Investors in Aldar Properties' $1.1bn Islamic bond, which is due November 10, are betting the indebted developer will repay the issue even if it means more aid from Abu Dhabi which bailed the company out this year.
Aldar is limping back to recovery after posting record quarterly losses at the end of 2010, forcing the Abu Dhabi government to step in with a $5.2bn rescue package in January.
The builder of the Yas Marina Formula One circuit in the UAE capital has been forced to cut staff and scale back operations as it grapples with a property collapse in the region.
It has also seen the Abu Dhabi government extend its control over the firm, including replacing its chief financial officer with an executive from state fund Mubadala, which participated in the January bailout.

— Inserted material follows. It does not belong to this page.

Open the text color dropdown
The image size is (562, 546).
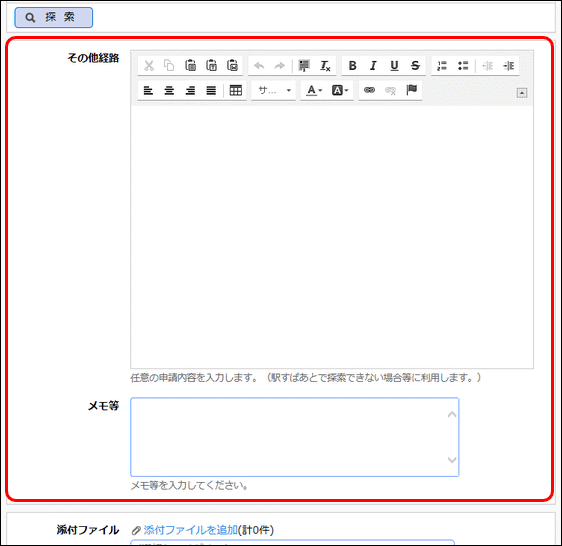(x=314, y=90)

Despite its troubles, bondholders are betting the developer will pay off the convertible sukuk in full if only because of Abu Dhabi's determination to avoid the embarrassment of a default on its doorstep.
The sukuk was trading just below par on Wednesday, bid at 99.90, one UAE trader said, implying bondholder confidence in the credit.

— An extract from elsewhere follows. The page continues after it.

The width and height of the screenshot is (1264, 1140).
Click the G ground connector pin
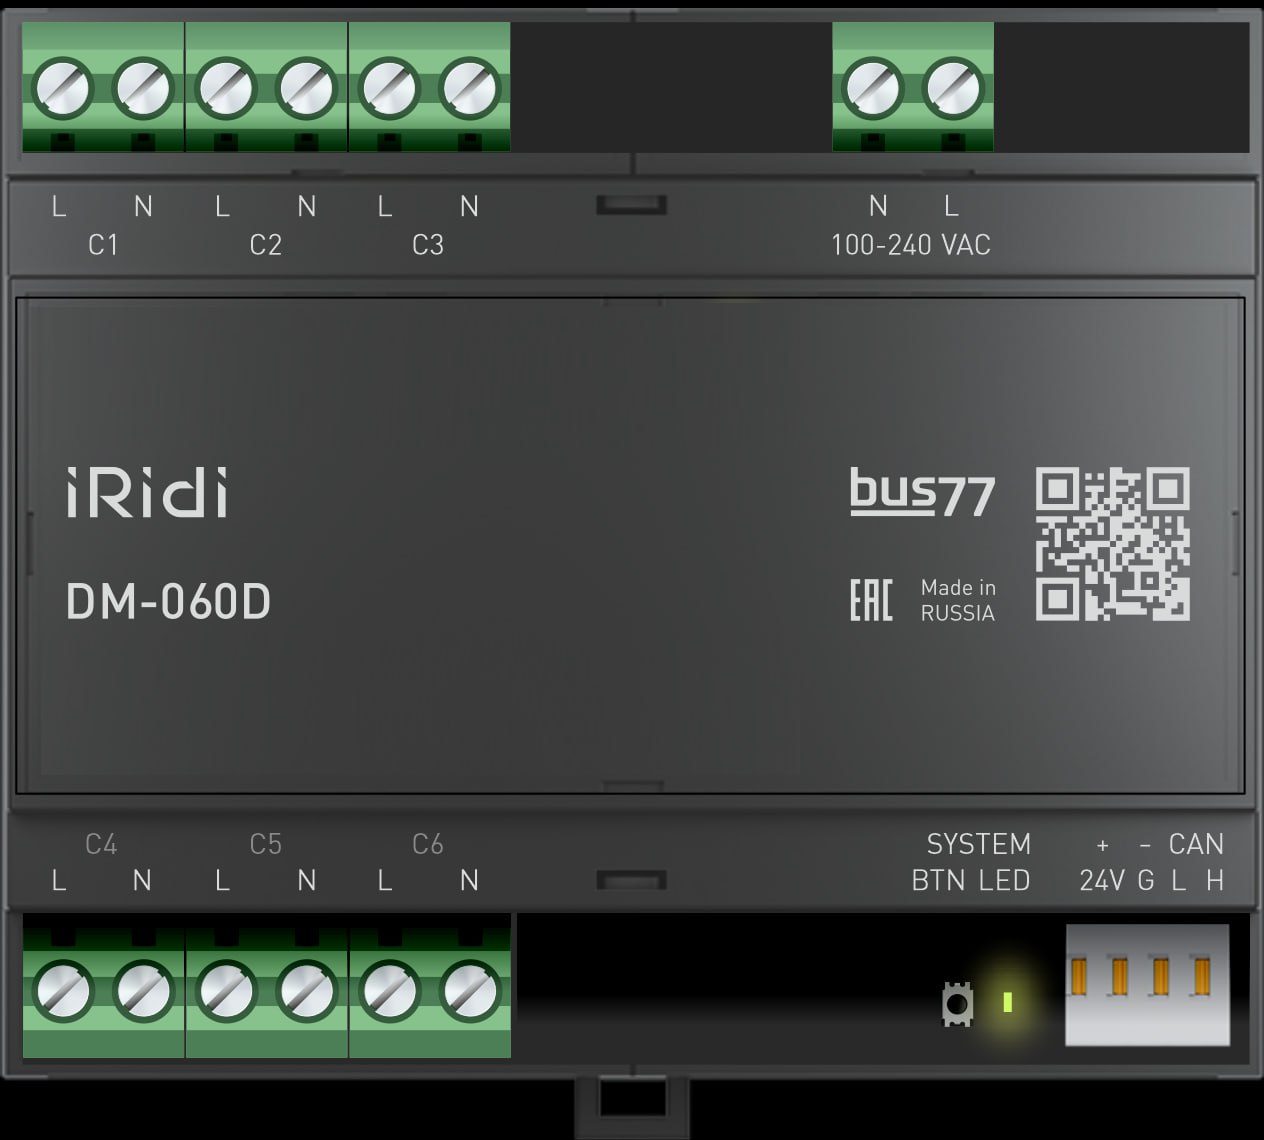(x=1120, y=977)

"There's no doubt about this one. Aldar will pay. If there's a default here, it can trigger others, so they can't afford to miss this one," said Mohamed Yasin, managing director and chief investment officer at CAPM Investment.
Non-payment of a bond from an Abu Dhabi-linked company would damage the government's reputation, and risk higher borrowing costs for its firms.
The sukuk was arranged as an exchangeable bond by National Bank of Abu Dhabi , Barclays Capital and Credit Suisse, at a conversion price of $1.55 or 5.69 dirhams.
Aldar shares ended at 1 dirham on Wednesday on the Abu Dhabi bourse. The stock has tumbled 55 percent this year. The deadline to exchange the bonds into Aldar shares was 25 days prior to the maturity date, according to terms released in February 2007.
Aldar officials were not immediately available for comment.
The company is due to announce third quarter results on Thursday after a board meeting where the upcoming redemption will be discussed, a source familiar with the matter told Reuters.
"As Aldar has always said, it will meet its obligations," a source familiar with the matter told Reuters.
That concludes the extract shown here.